Mrs. Reinhard was never secretive about her role, but it did not come to light publicly until 2007, when she was 92 and moving to Israel from New York, where she had settled after the war. She told of her Schindler connection to the Jewish Agency for Israel, a nonprofit Israeli group that was helping her resettle. When she landed in Israel, she was mobbed by the news media and became an instant celebrity.
She was born Carmen Koppel on Jan. 15, 1915, in Wiener Neustadt, Austria. Her mother, Frieda (Klein) was a homemaker and her father, Emil Koppel, was a businessman. He was also an opera fan and named her for Bizet’s “Carmen,” but she never liked it. Her father later agreed to change it to Mimi, the heroine of Puccini’s opera “La Bohème.”
Before enrolling at the University of Vienna to study languages and literature, she took stenography so that she could take lecture notes in shorthand.
“I never learned to type,” she told The New York Times in 2007, though on Schindler’s list she categorized herself as a “schreibkraft,” or typist.
By 1936 she had married Joseph Weitmann (the original spelling of his surname) and lived in Krakow, where they had their son, Sasha, who was originally named Alexander. In 1939, when Hitler invaded Poland, they smuggled the toddler to Hungary to live with relatives. She and her husband were confined to Krakow’s Jewish ghetto. Mr. Weitmann was shot to death when he tried to escape, and she was sent to the Plaszow forced-labor camp in 1942.

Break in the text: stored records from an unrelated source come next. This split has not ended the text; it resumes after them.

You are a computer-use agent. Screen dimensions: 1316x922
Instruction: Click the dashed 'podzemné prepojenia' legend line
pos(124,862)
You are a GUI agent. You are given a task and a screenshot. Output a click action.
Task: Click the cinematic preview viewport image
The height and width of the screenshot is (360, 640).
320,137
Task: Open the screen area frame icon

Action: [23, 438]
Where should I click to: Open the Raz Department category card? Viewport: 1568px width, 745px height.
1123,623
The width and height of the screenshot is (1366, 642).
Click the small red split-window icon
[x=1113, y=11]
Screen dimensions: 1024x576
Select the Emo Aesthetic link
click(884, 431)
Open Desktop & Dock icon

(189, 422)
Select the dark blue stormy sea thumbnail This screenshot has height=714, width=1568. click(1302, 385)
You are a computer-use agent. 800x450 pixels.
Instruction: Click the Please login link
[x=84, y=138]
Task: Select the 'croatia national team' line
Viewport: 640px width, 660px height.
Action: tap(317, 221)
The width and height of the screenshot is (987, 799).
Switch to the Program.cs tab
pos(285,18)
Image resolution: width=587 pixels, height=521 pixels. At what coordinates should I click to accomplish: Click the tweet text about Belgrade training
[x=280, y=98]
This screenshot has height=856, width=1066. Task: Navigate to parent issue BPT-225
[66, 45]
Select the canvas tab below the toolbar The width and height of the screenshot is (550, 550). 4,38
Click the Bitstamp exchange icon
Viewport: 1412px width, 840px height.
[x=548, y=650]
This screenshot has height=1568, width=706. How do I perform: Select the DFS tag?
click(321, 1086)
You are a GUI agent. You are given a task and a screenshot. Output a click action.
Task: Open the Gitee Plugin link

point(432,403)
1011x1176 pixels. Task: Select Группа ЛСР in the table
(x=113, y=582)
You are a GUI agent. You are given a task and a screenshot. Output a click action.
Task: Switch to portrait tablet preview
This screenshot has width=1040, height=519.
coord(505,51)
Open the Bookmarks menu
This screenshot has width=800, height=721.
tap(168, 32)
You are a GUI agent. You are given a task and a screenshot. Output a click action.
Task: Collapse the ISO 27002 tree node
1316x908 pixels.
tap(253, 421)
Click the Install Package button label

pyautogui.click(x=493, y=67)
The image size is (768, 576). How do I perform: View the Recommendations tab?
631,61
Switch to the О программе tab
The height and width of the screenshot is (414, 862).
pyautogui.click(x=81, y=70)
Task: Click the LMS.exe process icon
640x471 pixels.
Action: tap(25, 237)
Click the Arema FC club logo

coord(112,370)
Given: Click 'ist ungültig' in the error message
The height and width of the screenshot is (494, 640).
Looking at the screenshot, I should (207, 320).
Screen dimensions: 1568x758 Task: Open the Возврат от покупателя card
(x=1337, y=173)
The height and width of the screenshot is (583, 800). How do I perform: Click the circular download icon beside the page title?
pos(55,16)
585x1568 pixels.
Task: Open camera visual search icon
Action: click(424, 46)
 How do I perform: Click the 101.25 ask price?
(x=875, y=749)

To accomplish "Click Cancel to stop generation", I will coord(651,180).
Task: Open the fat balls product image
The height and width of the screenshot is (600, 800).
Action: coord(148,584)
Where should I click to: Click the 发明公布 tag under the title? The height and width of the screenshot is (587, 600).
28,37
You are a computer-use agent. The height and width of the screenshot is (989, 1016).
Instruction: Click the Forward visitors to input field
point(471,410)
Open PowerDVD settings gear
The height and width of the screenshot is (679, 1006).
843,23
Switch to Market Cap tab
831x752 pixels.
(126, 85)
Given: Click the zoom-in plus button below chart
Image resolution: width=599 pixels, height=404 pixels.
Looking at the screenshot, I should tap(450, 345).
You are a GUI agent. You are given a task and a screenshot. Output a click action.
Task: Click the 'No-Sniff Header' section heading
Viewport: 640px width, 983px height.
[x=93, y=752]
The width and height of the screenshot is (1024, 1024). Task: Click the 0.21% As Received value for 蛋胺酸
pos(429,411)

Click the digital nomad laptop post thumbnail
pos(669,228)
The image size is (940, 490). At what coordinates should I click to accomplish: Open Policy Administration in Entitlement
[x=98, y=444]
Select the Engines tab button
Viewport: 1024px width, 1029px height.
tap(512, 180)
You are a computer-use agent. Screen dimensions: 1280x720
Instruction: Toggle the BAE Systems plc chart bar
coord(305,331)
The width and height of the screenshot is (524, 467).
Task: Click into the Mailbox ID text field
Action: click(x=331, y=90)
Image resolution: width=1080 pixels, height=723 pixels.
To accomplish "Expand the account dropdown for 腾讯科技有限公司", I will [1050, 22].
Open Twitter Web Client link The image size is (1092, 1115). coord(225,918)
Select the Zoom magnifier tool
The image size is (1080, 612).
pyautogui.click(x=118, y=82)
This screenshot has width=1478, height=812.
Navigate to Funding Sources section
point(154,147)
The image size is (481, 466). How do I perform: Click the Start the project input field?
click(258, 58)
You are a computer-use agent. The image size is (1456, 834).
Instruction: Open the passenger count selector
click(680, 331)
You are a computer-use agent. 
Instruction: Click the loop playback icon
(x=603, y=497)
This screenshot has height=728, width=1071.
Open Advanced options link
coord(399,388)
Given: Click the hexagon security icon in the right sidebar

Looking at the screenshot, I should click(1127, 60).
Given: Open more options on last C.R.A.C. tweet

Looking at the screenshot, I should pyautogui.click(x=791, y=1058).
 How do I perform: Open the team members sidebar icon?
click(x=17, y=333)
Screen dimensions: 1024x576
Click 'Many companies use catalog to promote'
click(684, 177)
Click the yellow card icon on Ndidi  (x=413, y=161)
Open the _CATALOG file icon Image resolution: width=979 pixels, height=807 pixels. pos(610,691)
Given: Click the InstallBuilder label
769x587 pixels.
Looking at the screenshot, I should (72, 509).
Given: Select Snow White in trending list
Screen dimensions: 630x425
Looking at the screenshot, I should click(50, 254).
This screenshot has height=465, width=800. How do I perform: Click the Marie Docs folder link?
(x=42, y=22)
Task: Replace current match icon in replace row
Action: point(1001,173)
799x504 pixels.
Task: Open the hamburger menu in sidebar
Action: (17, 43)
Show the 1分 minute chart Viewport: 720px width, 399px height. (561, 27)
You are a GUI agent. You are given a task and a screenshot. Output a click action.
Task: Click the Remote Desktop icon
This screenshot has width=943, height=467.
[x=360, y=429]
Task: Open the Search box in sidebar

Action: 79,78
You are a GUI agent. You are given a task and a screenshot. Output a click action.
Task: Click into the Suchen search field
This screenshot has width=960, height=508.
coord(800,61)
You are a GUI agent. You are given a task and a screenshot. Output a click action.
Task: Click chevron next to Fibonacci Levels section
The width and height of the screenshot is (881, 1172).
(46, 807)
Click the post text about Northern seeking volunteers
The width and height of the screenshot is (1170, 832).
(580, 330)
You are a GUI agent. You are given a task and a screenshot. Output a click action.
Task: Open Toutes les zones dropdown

With the Red Army bearing down on Krakow in 1944, the Germans were in retreat and planned to send many of the remaining Jews to Auschwitz, where they almost certainly faced liquidation. At this point, Schindler stepped in and persuaded the Nazis that his essential workers — of whom Ms. Reinhard was one — should be moved instead to a camp in Czechoslovakia, where they could produce munitions for the German war machine.